*What is expected*.
Scale the listing from the start through the line containing "will [x=131, y=309].", reproducing every line including the requests, but multiply each click coordinate in the answers by 0.85 and round to whole numbers with halves going up. Leave every other number unchanged.

*Dataset extract*.

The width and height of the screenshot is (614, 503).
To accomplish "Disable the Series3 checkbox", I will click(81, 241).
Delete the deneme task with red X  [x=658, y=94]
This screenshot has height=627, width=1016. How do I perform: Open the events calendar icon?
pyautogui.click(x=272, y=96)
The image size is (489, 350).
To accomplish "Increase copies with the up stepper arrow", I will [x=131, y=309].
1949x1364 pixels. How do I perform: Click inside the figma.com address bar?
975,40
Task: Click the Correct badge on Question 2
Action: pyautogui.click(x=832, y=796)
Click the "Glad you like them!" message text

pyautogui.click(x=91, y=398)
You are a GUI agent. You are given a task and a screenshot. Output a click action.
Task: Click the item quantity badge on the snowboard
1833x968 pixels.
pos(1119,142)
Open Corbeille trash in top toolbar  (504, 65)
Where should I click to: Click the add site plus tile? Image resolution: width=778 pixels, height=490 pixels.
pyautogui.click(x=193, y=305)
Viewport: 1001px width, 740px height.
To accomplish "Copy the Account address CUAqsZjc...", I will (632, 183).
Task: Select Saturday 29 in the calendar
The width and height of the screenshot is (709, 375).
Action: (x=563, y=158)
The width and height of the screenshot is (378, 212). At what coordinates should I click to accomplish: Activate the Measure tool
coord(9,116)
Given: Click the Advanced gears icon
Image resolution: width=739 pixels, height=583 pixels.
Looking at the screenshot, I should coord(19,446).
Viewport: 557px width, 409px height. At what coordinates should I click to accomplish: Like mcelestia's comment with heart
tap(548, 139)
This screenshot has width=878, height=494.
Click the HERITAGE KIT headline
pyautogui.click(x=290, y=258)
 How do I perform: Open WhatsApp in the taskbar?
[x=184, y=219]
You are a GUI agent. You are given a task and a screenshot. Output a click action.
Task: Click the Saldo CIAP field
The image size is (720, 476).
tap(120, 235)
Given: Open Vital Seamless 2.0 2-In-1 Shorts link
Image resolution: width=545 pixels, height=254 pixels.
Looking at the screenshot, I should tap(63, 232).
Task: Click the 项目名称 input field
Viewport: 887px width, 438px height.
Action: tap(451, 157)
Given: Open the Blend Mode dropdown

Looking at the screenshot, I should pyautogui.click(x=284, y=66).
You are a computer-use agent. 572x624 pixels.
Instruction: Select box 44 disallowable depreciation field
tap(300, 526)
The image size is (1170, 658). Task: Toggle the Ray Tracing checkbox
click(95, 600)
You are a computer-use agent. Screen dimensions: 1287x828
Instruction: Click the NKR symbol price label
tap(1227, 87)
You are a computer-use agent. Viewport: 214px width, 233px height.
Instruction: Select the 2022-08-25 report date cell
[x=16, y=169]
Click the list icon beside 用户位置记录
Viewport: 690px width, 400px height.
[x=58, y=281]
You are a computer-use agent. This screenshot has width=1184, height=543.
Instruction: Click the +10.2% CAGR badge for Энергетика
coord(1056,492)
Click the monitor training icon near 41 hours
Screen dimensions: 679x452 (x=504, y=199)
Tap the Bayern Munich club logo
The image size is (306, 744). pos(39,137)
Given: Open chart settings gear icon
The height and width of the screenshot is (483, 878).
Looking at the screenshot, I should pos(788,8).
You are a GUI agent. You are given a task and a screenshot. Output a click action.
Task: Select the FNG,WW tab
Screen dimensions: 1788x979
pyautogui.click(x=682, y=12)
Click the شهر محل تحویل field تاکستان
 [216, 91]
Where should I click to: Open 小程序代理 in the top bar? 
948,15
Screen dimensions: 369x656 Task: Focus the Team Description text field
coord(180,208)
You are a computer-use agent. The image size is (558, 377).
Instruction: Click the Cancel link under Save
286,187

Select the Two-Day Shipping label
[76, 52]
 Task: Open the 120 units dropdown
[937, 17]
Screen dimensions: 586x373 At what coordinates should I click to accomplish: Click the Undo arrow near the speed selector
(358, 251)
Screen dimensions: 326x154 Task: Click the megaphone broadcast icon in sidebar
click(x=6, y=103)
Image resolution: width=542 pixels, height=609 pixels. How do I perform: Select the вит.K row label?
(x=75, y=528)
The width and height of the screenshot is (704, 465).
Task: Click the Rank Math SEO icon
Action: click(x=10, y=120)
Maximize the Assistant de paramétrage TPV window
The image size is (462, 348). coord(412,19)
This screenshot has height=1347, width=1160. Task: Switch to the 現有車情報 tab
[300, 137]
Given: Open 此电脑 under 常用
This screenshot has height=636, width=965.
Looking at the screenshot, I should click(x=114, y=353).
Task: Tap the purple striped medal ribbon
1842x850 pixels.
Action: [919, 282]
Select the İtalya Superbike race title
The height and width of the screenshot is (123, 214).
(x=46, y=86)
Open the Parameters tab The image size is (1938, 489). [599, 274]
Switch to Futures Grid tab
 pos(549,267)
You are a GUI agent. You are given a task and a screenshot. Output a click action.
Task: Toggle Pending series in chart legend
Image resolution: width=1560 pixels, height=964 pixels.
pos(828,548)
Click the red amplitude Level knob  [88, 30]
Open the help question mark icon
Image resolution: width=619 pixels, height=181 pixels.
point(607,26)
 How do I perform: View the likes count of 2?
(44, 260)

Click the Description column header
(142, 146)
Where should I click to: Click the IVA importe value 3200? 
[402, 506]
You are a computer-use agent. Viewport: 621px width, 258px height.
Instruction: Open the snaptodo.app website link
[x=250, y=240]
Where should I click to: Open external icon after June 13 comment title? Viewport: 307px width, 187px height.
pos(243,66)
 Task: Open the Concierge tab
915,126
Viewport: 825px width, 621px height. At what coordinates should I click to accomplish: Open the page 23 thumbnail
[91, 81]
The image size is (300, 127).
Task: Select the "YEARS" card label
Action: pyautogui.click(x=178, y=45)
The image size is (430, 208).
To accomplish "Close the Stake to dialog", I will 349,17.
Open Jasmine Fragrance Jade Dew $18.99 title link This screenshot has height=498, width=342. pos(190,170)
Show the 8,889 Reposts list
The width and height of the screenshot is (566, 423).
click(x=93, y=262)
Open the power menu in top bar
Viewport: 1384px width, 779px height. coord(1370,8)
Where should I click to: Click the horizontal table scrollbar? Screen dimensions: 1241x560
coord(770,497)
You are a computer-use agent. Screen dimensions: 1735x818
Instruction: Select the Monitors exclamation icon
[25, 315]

*Exercise response*.
The width and height of the screenshot is (614, 503).
To accomplish "Disable the Series3 checkbox", I will click(69, 205).
Delete the deneme task with red X  [x=559, y=80]
This screenshot has height=627, width=1016. How do I perform: Open the events calendar icon?
pyautogui.click(x=231, y=82)
The image size is (489, 350).
To accomplish "Increase copies with the up stepper arrow", I will [x=111, y=263].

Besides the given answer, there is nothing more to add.